▸ SELECTION
4 thoughts on “Support”

  1. see this is the kind of stuff that screams, “SWITCH” to me. I have both a PC and a Mac, the number of times i have had a major problem with the PC is unbelieveable (the kids and wife take as much credit as I do for some of them). I have had 2 major problems with the mac and i am talking OS 9 (people cant believe i still run it, bu if it aint broke…) one was a battery and the other was because i was installing a drive and did it wrong.
    dont get me wrong, i still perfer PC to Mac for the reason of versitility and software availability, but when it comes down to it. there truly is something to the simple world of Macs.

  2. There may be something simple, but there is also something completely limiting by using a Mac. Go to a software store and if you have a PC, you can have anything. If you have a Mac, 90% of the stuff doesn’t work for you.
    Also, if Macs were as popular as PCs, all the spyware, virii, and other nasties woud be targeting Macs as well.

▸ DATA SUPPLIED
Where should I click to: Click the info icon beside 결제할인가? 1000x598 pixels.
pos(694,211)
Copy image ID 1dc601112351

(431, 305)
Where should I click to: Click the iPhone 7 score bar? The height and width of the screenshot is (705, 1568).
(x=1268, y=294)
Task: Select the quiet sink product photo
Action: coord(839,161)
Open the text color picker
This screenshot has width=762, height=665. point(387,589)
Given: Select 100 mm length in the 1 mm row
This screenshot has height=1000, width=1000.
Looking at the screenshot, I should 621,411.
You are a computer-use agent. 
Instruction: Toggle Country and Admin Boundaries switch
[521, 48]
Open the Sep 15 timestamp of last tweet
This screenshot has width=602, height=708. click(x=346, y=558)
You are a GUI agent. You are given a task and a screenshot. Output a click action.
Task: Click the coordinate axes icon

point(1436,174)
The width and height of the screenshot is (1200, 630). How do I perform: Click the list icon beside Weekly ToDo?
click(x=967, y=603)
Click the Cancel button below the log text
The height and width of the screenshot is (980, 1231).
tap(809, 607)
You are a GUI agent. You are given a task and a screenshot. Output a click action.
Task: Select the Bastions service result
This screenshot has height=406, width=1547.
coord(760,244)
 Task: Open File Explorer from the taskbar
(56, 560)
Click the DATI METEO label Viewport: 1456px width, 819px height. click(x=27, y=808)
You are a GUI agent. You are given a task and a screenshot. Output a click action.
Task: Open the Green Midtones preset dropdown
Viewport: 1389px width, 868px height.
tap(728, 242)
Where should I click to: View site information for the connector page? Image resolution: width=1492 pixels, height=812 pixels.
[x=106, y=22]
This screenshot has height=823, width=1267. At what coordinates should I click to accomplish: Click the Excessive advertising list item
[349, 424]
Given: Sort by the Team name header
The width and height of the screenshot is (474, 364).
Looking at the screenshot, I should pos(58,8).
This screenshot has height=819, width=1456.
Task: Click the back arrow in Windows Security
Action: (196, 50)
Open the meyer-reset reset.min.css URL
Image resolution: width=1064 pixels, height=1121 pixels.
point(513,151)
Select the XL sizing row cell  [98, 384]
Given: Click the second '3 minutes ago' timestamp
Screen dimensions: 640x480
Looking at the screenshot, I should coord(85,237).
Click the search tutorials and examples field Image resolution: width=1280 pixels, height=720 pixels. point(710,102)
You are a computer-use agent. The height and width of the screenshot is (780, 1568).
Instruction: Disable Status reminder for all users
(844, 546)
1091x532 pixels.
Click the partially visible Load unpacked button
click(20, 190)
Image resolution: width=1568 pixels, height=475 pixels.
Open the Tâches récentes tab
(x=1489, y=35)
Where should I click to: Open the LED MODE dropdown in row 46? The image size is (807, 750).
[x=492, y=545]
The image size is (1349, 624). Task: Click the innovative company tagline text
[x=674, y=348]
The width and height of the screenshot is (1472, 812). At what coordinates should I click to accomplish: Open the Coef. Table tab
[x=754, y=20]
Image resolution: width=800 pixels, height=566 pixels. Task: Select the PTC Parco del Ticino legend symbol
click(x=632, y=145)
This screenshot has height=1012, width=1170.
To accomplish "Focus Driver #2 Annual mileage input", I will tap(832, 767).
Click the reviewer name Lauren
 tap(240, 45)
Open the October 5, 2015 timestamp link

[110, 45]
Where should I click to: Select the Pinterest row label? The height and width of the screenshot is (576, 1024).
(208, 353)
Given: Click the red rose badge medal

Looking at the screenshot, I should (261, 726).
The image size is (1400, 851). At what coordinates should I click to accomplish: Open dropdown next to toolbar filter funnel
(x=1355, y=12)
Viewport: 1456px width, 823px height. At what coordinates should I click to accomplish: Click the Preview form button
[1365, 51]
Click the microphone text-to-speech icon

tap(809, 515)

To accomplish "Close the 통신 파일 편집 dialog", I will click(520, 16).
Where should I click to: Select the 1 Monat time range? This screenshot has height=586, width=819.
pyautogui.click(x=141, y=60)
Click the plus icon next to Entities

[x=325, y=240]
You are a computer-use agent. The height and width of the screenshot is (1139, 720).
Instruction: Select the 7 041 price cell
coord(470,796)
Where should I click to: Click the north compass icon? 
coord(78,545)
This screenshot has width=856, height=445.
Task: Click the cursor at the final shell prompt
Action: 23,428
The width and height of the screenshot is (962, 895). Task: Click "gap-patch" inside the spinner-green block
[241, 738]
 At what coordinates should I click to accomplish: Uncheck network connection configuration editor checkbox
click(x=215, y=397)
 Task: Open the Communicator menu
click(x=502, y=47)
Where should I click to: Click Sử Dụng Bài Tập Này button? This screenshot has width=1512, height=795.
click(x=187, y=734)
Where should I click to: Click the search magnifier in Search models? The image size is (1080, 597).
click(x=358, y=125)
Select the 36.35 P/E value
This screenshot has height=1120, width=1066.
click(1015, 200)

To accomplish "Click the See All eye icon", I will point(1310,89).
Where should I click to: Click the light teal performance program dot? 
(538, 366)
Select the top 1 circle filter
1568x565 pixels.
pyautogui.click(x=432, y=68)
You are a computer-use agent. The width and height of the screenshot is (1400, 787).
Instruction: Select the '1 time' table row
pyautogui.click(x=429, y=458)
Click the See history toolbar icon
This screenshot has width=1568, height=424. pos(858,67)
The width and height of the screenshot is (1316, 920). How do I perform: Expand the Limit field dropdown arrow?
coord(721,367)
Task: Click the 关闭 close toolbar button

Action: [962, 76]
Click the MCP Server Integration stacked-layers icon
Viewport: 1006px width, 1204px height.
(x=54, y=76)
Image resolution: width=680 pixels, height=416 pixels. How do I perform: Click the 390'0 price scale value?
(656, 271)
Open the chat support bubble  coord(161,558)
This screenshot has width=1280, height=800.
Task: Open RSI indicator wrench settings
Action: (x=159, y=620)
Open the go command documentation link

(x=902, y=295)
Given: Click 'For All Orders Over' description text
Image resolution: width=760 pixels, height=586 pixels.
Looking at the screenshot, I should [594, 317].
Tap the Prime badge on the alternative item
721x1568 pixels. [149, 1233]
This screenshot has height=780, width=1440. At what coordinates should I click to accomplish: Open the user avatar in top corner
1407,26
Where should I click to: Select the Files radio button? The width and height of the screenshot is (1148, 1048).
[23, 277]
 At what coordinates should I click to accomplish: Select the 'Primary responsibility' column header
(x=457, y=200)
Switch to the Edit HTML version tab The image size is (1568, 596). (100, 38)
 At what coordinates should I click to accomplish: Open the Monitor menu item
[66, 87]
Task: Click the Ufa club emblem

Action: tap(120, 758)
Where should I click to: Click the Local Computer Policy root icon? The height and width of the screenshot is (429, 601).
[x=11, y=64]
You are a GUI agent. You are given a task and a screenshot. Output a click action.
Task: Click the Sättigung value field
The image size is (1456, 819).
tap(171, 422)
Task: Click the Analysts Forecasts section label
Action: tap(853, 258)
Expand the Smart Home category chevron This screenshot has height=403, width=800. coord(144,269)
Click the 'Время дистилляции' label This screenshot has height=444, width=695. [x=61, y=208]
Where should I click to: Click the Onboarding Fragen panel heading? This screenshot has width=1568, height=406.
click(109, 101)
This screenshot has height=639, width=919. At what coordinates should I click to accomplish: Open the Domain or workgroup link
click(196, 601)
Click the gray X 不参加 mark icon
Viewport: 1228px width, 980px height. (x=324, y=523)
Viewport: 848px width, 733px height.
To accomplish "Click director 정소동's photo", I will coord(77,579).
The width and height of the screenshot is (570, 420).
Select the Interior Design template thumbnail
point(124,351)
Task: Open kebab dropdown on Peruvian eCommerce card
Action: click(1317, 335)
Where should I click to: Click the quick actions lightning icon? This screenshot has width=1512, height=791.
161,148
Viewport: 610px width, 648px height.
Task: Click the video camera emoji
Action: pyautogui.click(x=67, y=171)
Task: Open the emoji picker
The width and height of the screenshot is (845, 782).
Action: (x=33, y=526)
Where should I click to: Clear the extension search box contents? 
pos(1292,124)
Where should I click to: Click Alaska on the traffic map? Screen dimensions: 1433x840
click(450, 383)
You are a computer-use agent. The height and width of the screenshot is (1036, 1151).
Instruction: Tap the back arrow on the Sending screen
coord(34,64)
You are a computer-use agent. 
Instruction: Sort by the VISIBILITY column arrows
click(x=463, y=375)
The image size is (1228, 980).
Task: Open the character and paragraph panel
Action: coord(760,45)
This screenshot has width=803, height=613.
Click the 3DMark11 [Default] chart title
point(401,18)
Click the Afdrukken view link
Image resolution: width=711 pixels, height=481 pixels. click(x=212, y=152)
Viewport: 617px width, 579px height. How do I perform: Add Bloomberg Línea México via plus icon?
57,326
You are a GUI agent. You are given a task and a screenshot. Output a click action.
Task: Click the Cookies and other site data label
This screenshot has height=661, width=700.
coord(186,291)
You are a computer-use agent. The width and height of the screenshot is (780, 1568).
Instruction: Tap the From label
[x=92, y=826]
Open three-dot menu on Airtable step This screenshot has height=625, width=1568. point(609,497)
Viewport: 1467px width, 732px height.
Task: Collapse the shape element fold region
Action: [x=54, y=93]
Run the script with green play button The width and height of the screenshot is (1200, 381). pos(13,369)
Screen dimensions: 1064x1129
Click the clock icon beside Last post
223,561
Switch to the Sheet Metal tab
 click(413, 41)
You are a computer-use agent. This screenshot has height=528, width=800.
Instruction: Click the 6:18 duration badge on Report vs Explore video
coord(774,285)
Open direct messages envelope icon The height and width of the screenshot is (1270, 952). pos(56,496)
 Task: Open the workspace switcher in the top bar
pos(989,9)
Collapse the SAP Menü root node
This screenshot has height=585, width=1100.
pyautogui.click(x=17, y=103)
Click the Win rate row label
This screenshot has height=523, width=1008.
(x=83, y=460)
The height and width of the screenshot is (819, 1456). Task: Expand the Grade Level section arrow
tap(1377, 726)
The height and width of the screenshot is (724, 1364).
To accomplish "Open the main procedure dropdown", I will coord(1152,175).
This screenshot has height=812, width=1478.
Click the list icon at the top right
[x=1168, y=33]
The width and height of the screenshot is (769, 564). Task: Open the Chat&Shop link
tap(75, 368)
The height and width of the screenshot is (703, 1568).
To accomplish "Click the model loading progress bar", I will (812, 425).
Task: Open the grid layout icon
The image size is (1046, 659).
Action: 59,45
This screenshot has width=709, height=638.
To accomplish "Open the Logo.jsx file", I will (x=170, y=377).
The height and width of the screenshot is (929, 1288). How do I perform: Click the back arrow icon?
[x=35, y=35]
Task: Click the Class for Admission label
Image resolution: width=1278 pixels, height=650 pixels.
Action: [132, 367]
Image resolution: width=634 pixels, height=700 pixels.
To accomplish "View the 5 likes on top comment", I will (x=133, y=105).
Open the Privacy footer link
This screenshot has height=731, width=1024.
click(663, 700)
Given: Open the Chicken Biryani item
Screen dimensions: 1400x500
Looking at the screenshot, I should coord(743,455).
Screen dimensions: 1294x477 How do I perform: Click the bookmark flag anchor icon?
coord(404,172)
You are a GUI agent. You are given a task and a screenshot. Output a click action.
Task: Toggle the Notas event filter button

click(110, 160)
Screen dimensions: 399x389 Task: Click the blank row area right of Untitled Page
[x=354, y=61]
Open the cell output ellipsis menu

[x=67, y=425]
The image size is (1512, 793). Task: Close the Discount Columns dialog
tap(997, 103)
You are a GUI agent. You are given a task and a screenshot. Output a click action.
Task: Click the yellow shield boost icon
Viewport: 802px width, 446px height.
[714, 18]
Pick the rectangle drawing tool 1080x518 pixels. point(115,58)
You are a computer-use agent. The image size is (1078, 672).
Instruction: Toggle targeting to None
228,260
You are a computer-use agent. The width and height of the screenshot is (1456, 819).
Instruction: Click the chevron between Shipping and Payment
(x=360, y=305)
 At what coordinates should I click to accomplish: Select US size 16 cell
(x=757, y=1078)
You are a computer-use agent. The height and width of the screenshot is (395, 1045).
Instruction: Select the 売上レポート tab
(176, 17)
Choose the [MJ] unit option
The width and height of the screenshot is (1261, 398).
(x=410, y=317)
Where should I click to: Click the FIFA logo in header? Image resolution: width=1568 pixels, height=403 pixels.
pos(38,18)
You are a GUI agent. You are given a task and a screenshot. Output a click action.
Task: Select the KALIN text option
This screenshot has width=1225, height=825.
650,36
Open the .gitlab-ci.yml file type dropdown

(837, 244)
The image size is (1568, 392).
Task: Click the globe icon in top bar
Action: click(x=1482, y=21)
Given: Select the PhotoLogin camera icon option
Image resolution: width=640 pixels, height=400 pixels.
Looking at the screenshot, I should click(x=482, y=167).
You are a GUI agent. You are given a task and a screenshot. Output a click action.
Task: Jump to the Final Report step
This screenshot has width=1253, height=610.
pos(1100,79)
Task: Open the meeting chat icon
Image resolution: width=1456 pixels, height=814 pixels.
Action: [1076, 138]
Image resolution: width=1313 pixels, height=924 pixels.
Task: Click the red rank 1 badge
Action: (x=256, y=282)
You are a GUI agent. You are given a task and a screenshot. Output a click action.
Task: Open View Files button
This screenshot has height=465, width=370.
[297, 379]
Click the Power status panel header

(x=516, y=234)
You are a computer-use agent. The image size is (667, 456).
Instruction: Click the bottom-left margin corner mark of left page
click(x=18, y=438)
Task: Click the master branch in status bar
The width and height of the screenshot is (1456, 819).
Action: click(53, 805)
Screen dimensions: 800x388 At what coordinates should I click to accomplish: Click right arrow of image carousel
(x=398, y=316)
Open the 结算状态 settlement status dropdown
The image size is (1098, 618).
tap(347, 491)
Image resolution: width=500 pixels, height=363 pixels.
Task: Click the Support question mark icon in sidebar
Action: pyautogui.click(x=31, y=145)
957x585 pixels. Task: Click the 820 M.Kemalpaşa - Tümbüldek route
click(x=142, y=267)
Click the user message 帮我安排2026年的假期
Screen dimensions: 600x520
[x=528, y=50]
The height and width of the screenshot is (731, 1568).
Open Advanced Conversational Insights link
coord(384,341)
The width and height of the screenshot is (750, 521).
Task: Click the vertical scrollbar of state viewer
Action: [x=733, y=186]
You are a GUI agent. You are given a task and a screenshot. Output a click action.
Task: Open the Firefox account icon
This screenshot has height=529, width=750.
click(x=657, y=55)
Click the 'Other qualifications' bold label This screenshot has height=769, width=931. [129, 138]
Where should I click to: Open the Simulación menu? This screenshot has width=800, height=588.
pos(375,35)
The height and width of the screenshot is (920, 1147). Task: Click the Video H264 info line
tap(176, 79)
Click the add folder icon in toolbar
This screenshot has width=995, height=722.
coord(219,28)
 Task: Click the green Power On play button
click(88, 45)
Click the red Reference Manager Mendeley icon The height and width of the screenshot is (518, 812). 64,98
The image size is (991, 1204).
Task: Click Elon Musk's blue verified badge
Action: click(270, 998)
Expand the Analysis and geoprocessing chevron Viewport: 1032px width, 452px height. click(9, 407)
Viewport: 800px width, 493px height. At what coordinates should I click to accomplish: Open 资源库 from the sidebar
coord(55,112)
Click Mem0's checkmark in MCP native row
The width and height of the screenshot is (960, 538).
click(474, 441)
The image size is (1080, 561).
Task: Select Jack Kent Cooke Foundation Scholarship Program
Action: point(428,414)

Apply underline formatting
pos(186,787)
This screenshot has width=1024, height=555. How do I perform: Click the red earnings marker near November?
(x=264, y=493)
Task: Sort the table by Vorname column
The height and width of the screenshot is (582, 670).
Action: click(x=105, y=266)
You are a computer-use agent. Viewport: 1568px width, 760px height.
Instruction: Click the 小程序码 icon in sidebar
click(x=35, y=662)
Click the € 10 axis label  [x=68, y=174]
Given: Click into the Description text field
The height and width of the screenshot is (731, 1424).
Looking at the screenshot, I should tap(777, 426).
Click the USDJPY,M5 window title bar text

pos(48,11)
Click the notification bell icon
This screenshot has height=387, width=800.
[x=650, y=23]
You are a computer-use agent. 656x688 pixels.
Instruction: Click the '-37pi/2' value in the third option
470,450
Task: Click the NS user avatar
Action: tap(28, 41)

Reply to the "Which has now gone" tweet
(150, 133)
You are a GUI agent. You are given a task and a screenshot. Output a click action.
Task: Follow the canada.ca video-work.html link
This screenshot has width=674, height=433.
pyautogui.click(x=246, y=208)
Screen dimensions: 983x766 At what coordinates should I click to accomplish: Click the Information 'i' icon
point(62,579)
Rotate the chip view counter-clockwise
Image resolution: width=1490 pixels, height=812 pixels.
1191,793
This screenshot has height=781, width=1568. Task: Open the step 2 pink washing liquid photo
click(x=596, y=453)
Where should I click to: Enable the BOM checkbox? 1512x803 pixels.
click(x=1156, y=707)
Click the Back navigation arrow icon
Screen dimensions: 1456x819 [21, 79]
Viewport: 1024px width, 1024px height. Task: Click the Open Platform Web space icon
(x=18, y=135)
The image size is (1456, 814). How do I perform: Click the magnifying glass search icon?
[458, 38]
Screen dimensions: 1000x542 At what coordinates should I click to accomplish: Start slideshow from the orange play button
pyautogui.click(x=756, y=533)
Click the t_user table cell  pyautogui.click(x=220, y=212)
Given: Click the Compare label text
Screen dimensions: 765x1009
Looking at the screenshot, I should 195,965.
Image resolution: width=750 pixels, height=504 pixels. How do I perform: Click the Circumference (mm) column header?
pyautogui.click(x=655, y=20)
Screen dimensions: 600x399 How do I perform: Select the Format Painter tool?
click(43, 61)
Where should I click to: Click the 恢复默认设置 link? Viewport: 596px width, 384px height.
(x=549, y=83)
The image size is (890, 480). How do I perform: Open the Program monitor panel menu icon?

▸ SHORT PROBLEM 1
Write out the passage from the comments on PC versus Mac, from "2. There may" up to and including "work for you.".
▸ SHORT PROBLEM 2
In the comments on PC versus Mac, what caused the two major problems the first commenter had with the Mac?

▸ FULL ANSWER 1
2. There may be something simple, but there is also something completely limiting by using a Mac. Go to a software store and if you have a PC, you can have anything. If you have a Mac, 90% of the stuff doesn’t work for you.

▸ FULL ANSWER 2
One was a battery, and the other came from installing a drive wrong.